Truth be known, I wanted a ride to the fair because I was interested in a different guy and wanted to meet up with him and some other friends.

Friday came, and off to the county fair we went. When we arrived, I went off looking for my friends thinking this guy was only giving me a ride to the fair; he thought we were there together. Awkward!

After looking for my friends and not finding them, we hooked back up and chummed around together for the rest of the evening. He took me home, and I thought that was that. I mean, who in their right mind would ask someone out again after literally being dumped at the county fair entrance gate?

But he did ask me to go on another date, and another, and before you knew it, we were a couple. He was seventeen years old, and I was fifteen.

This last October, we celebrated our thirty-seventh wedding anniversary!

Making the Best of It

We grew into adulthood together. Thirty-seven years is a very long time. We’ve been through a serious illness; a premature birth; chronic illness; infertility; having no money; an unplanned pregnancy, leading to the birth of our daughter; the death of a son-in-law, which left our daughter a widow at age twenty-one; my husband flatlining after a serious head injury; trusting completely in the Lord when our son went to hostile foreign countries; and the death of parents.

Life happens! The ups and downs are going to come at you like the hills and valleys of the world’s scariest roller coaster—and there’s no getting off until the very end of life itself.

Because there are so many ups and downs, twists and turns in this adventure of sharing life together in marriage, here are my suggestions for making the best it.

1. Surround yourself with the right people.

The only way we’ve gotten through life is by having faith and trusting solely in Jesus Christ and each other. I feel like our life would be impossible without God, our families, and our brothers and sisters in Christ.

Nothing can happen to us that we can’t handle because we choose to surround ourselves with loving and uplifting people.

2. Make sure your spouse is on board with you—and you with him.

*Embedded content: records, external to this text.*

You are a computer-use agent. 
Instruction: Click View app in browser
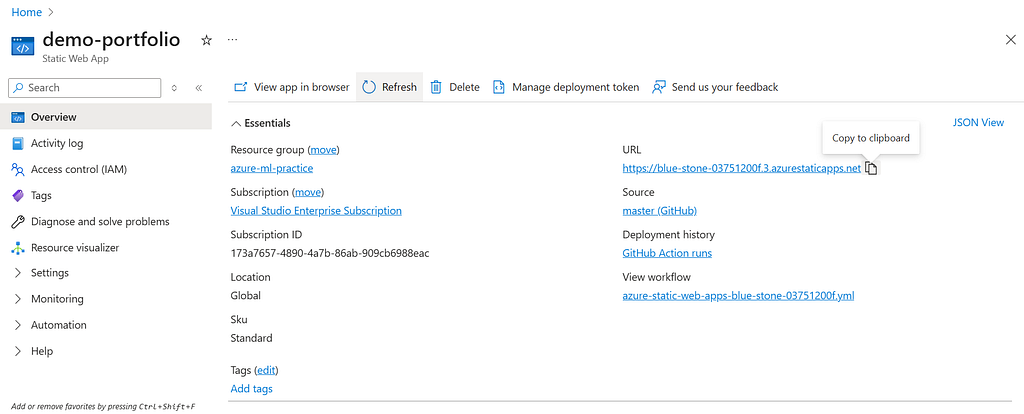(x=292, y=87)
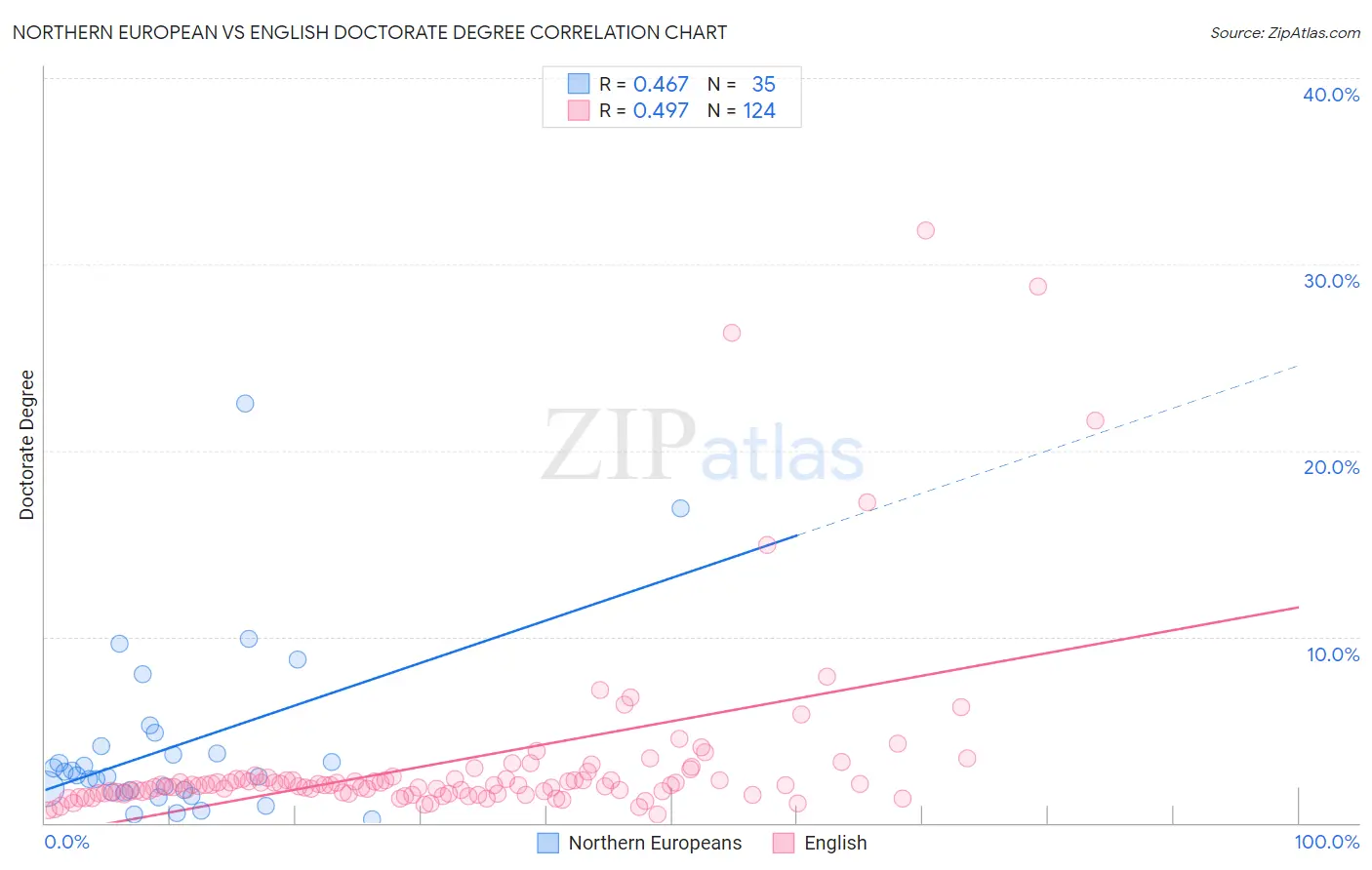Click the pink data point near 21.5%

[x=1095, y=420]
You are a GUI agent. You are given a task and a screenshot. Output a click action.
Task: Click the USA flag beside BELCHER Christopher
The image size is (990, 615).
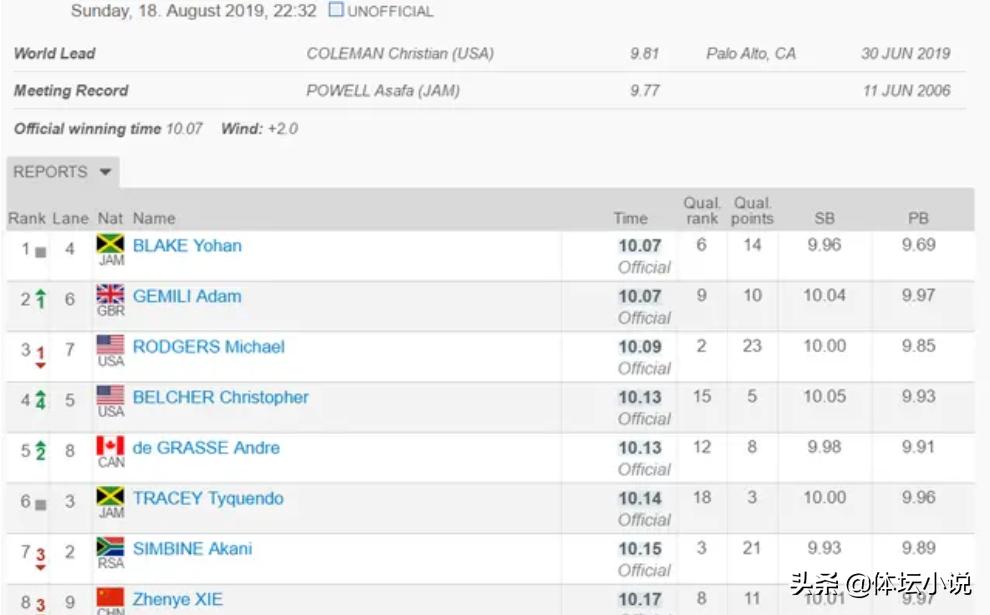click(x=110, y=395)
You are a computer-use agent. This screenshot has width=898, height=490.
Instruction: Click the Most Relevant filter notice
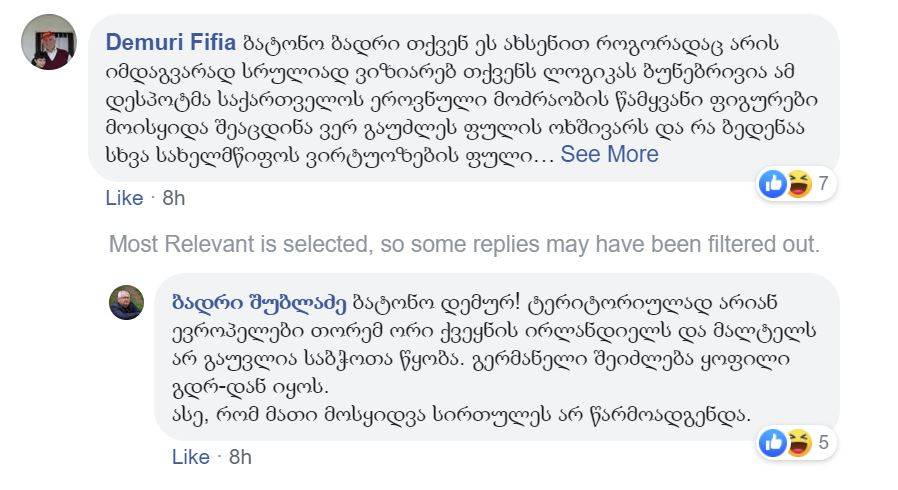(x=464, y=243)
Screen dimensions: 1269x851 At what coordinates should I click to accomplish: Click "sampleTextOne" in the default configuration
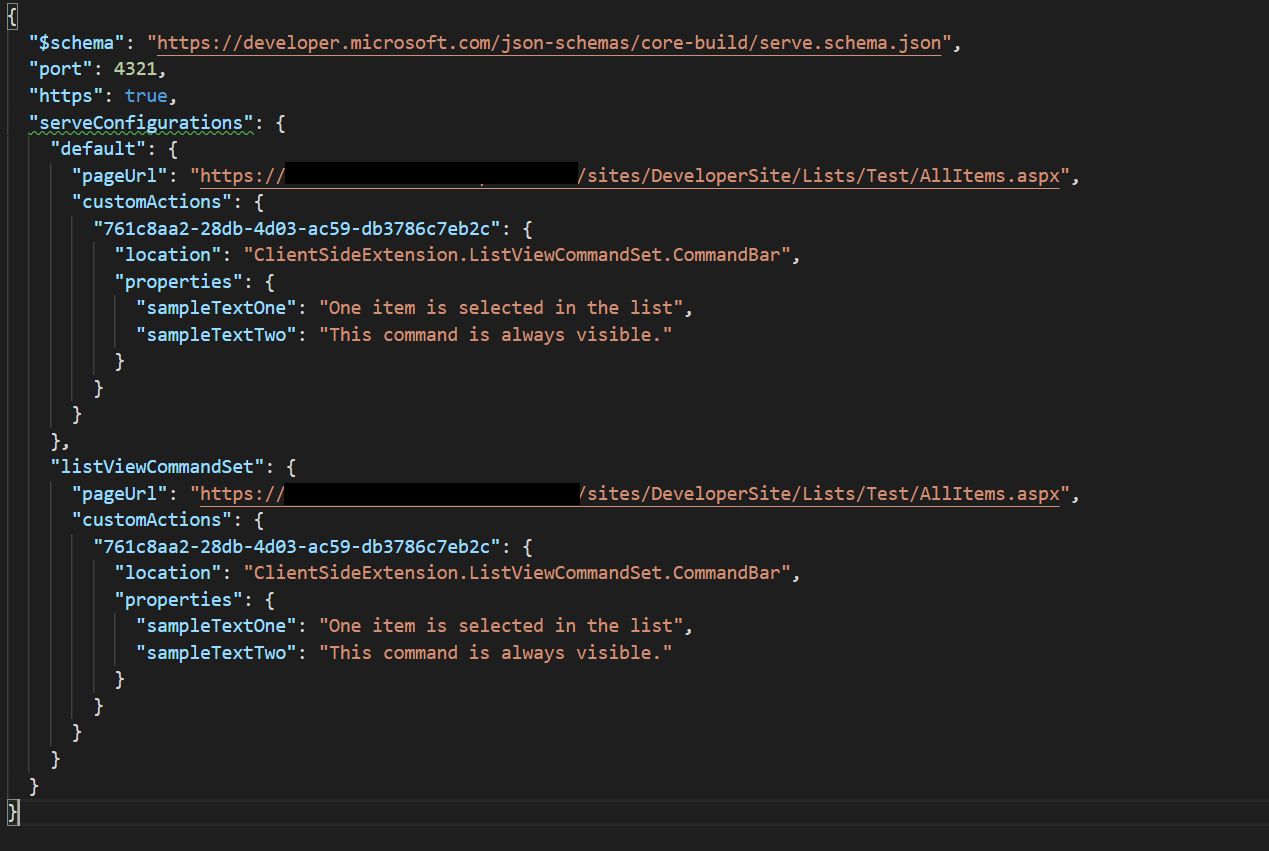coord(214,307)
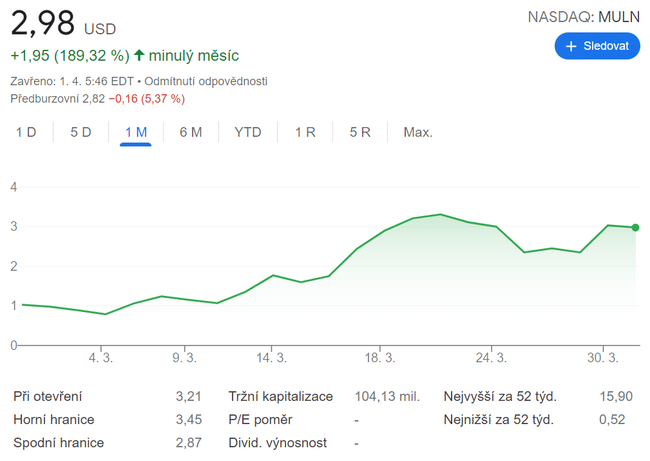Switch chart to the 5 D range

pyautogui.click(x=80, y=132)
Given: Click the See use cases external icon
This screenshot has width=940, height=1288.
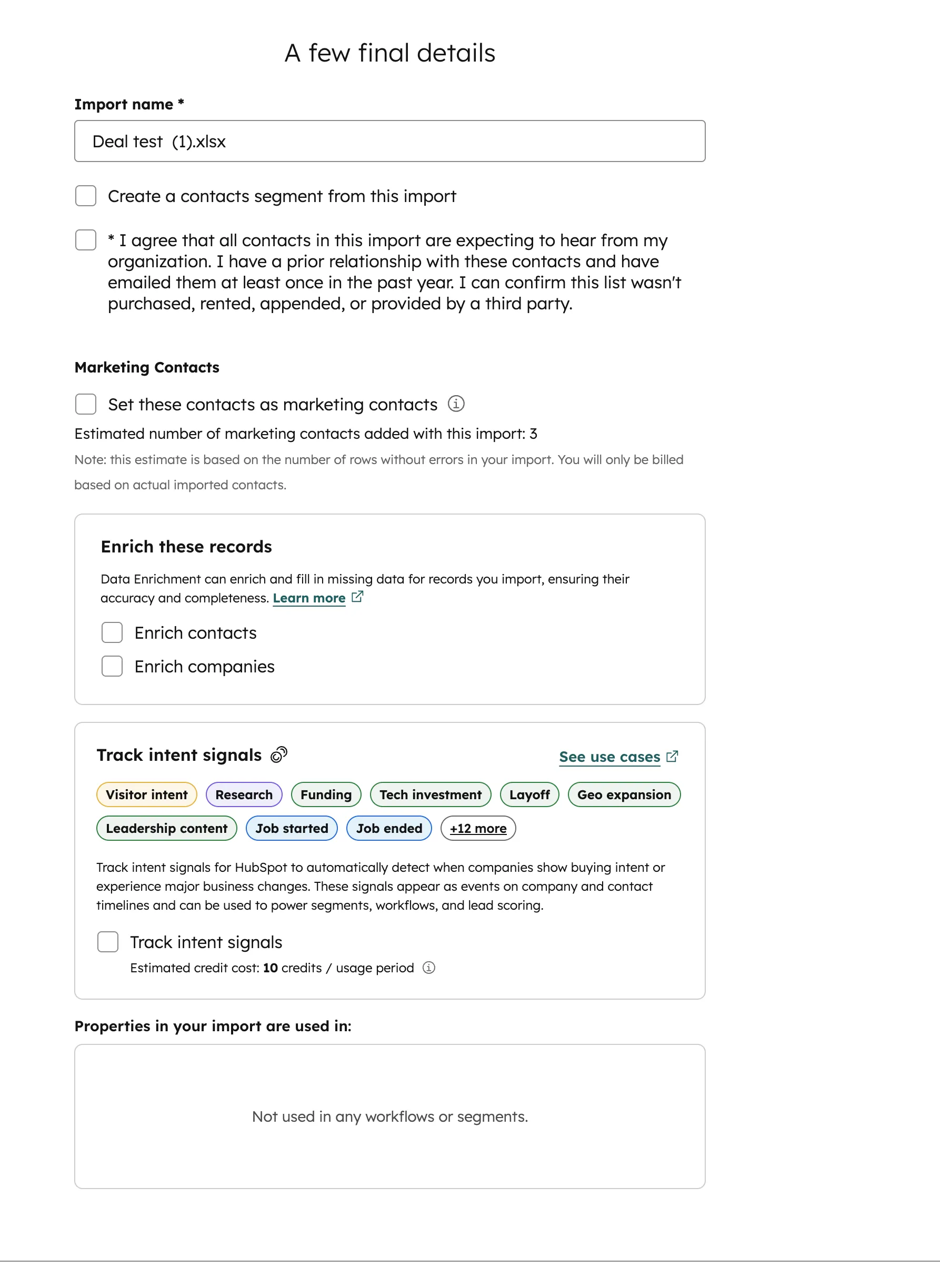Looking at the screenshot, I should (672, 756).
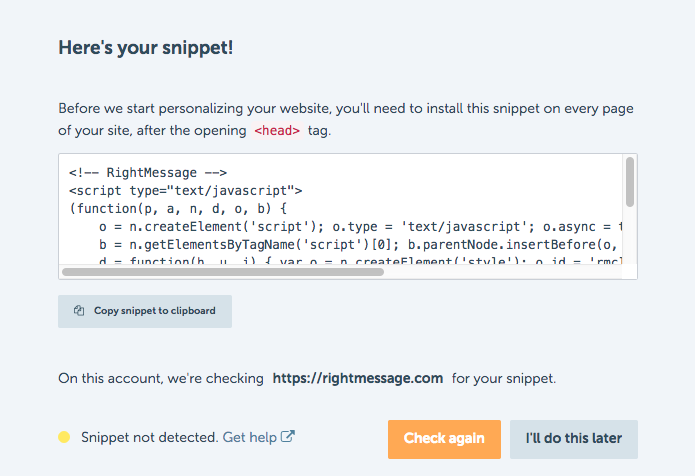Click the clipboard icon on copy button
The image size is (695, 476).
[x=79, y=311]
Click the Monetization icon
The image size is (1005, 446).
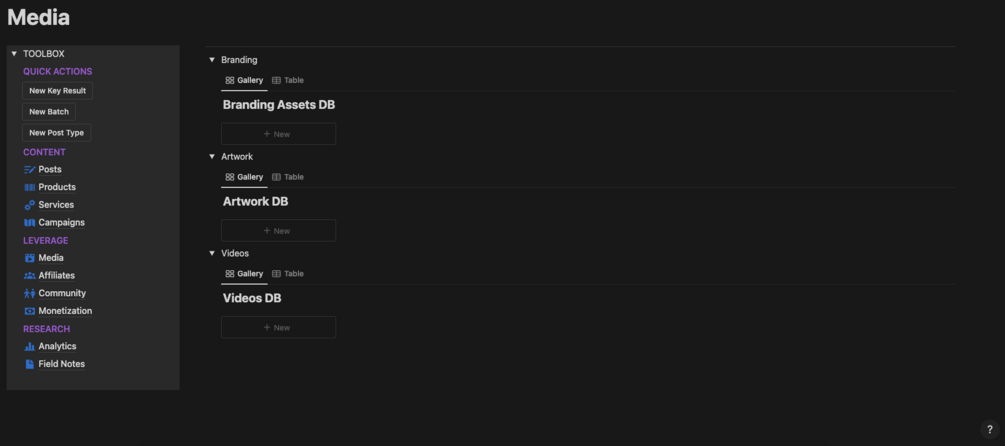point(29,311)
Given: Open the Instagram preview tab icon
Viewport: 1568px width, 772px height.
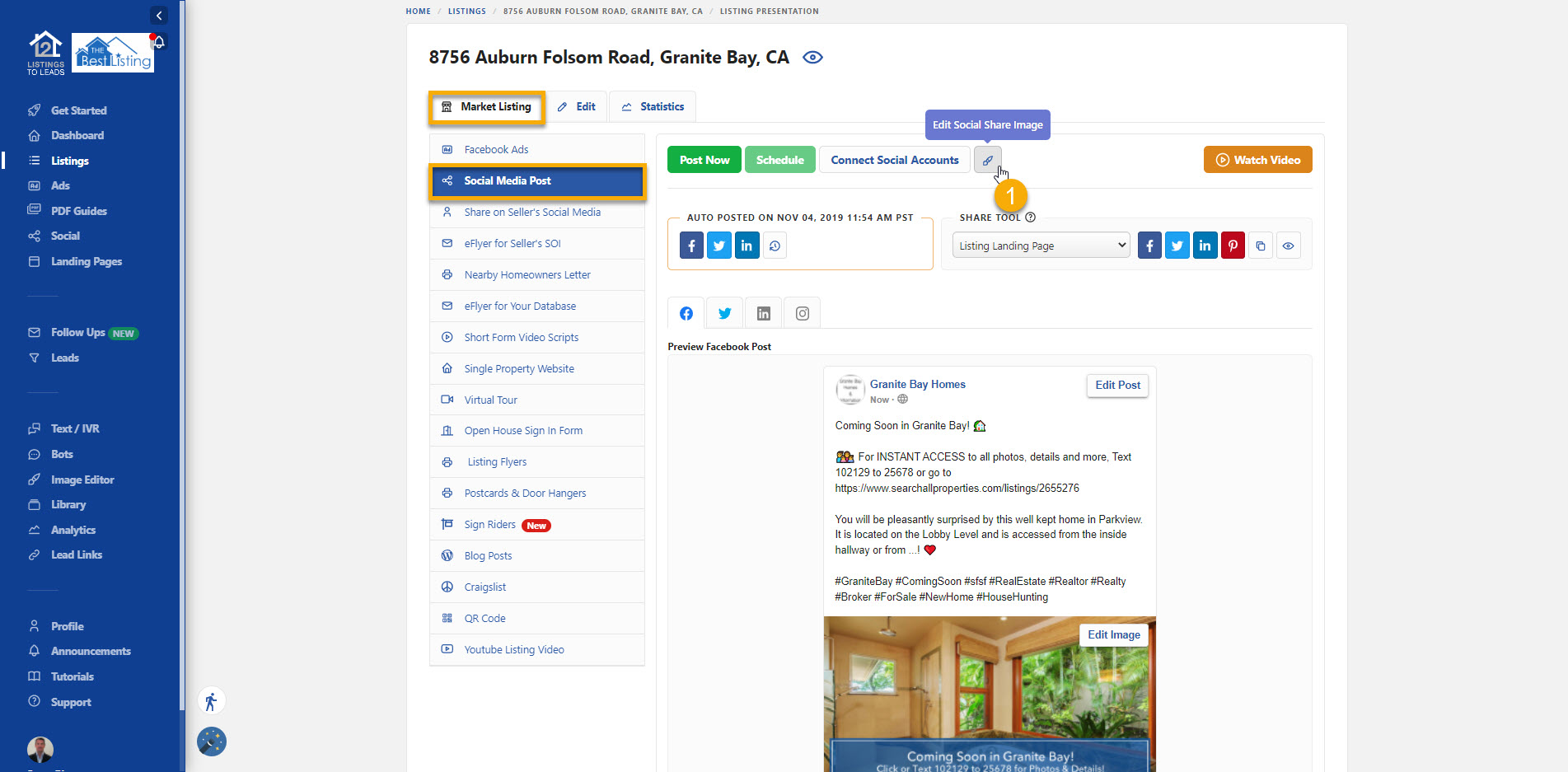Looking at the screenshot, I should tap(802, 313).
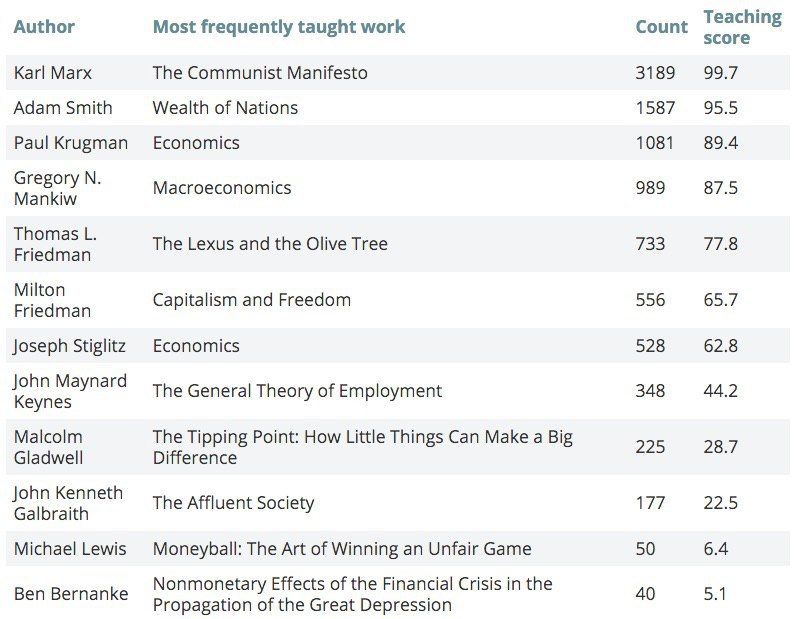Click The Lexus and the Olive Tree
This screenshot has width=795, height=619.
point(270,244)
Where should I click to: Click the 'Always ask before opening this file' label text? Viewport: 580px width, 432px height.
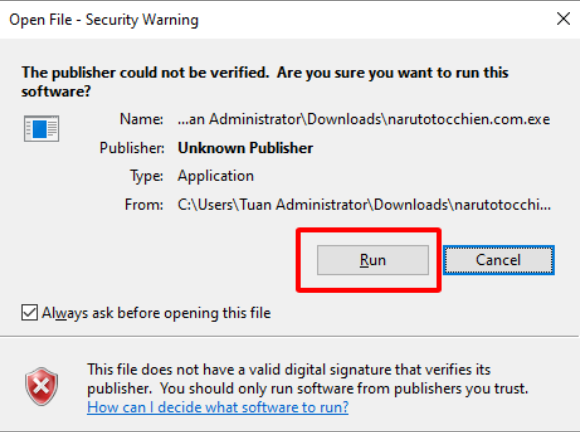[x=156, y=313]
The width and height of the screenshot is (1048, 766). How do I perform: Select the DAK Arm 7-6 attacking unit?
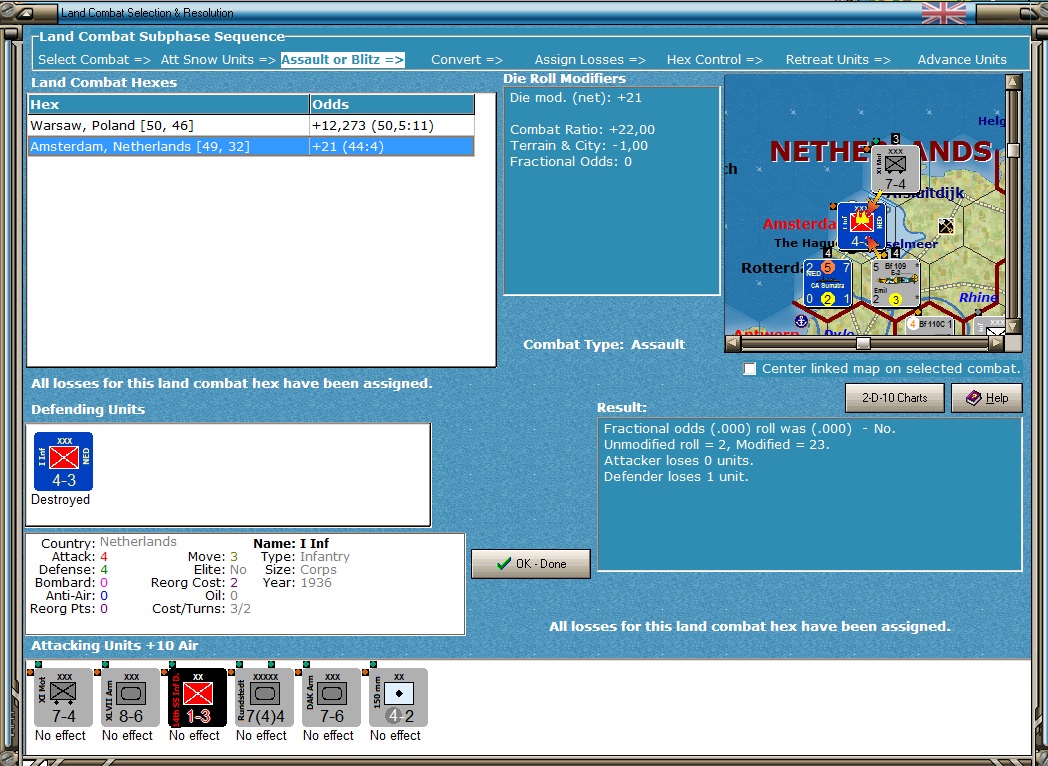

Even though I suffer from anxiety and mild depression at times, I force myself to see humor, even in the most difficult of times. My husband is great at providing humor for me and showing me the half-full glass, rather than the half-empty one.  And I choose to see it as half full, even in the awfulness.

The same goes for how I support my husband. Sometimes, he doesn’t think about the tone of his voice (this has happened since his head injury). I have his permission to call him out on it in private—and in public. He can sound harsh when he doesn’t mean to be. He trusts me to help him to not be misunderstood.

3. Let the little things go.

Don’t like where your spouse puts their socks every night when they go to bed? How about the toothpaste all over the sink? He made something to eat after you went to bed?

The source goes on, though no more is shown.